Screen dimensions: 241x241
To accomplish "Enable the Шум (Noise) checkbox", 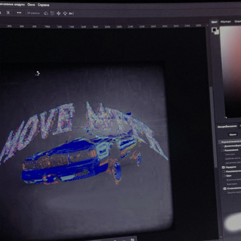I will click(223, 175).
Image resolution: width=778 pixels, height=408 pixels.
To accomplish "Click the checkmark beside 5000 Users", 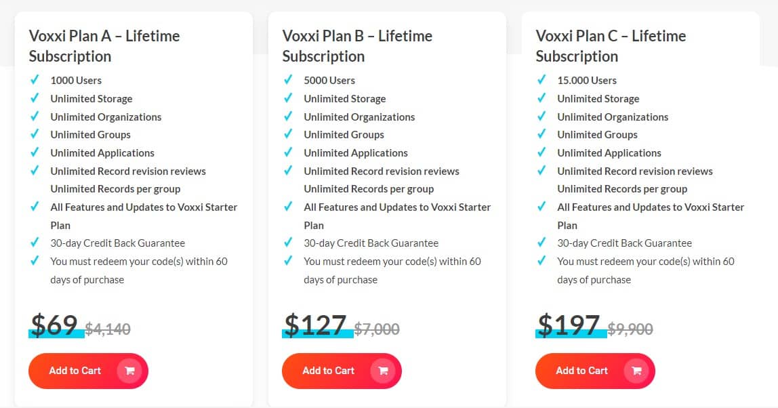I will coord(288,80).
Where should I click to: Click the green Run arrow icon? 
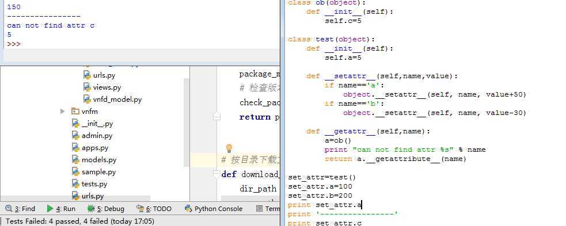tap(50, 208)
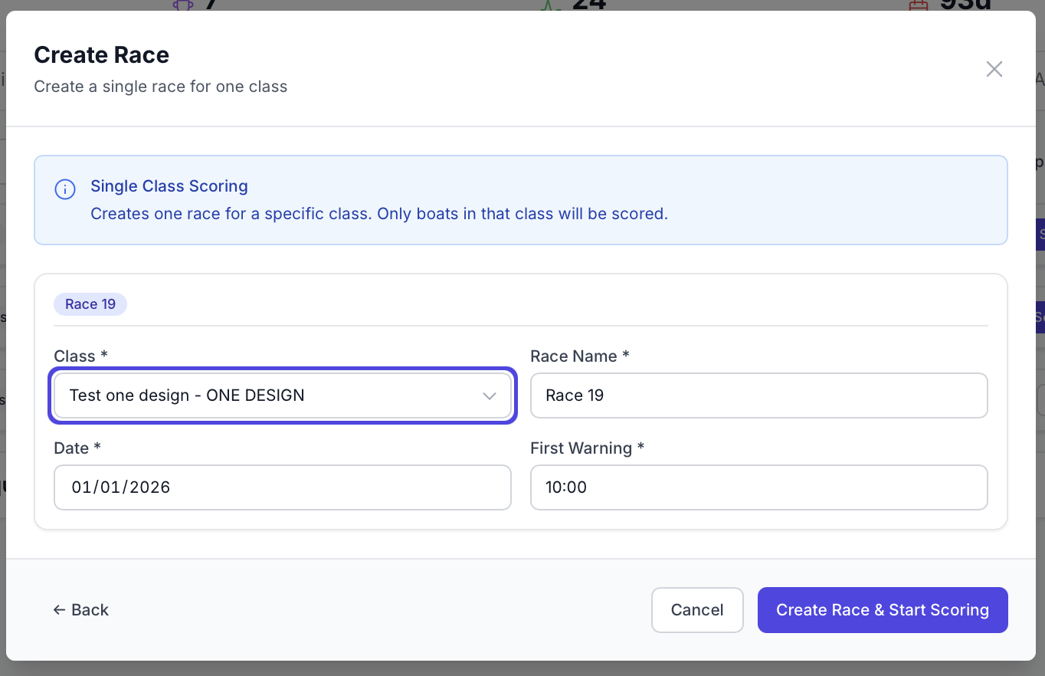This screenshot has width=1045, height=676.
Task: Click the Single Class Scoring banner title
Action: 169,186
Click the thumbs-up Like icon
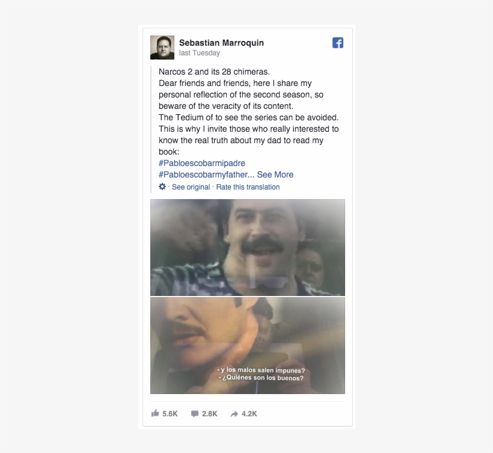This screenshot has width=493, height=453. (155, 413)
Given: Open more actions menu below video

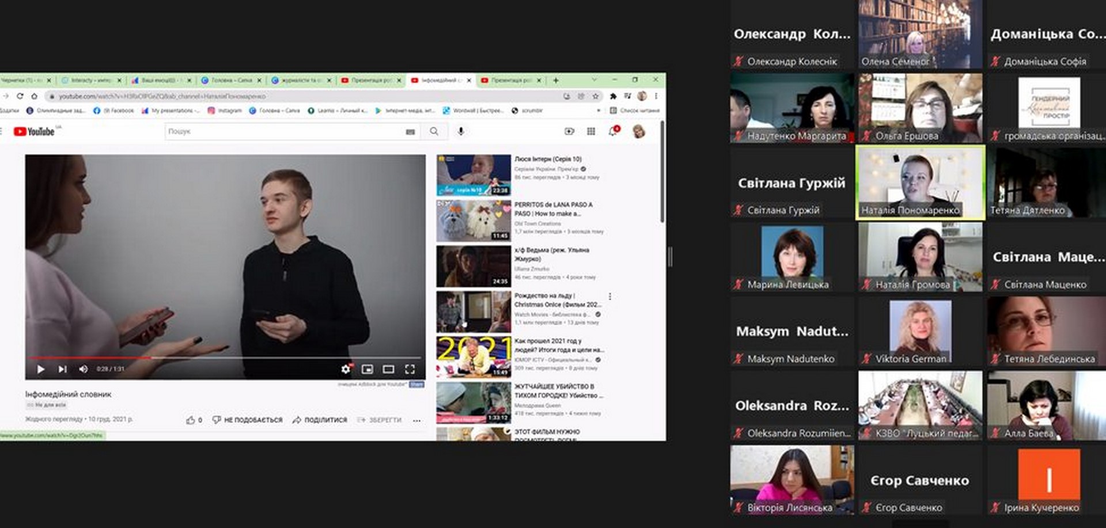Looking at the screenshot, I should (416, 420).
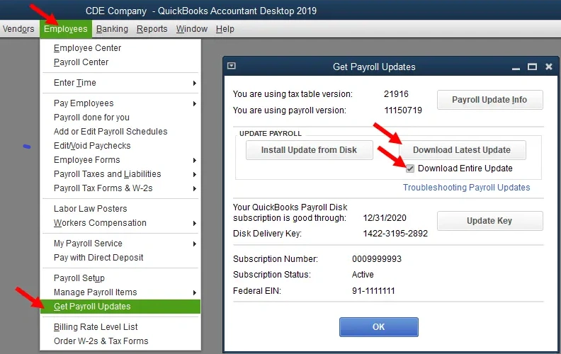Click the Payroll Update Info button
Screen dimensions: 561x354
click(489, 100)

----------

_What you are asked to do:_
Word for word, repeat only the lines from the line containing "Where should I" through the end of the data, without any pictures.

_Solution to this task:_
Where should I click to: Click the green Run arrow icon? 
tap(50, 208)
This screenshot has width=1045, height=676.
Task: Click the Single Class Scoring banner title
Action: 169,186
Click the thumbs-up Like icon
This screenshot has width=493, height=453. (155, 413)
Given: Open more actions menu below video

Looking at the screenshot, I should (416, 420).
Click the Payroll Update Info button
Screen dimensions: 561x354
click(489, 100)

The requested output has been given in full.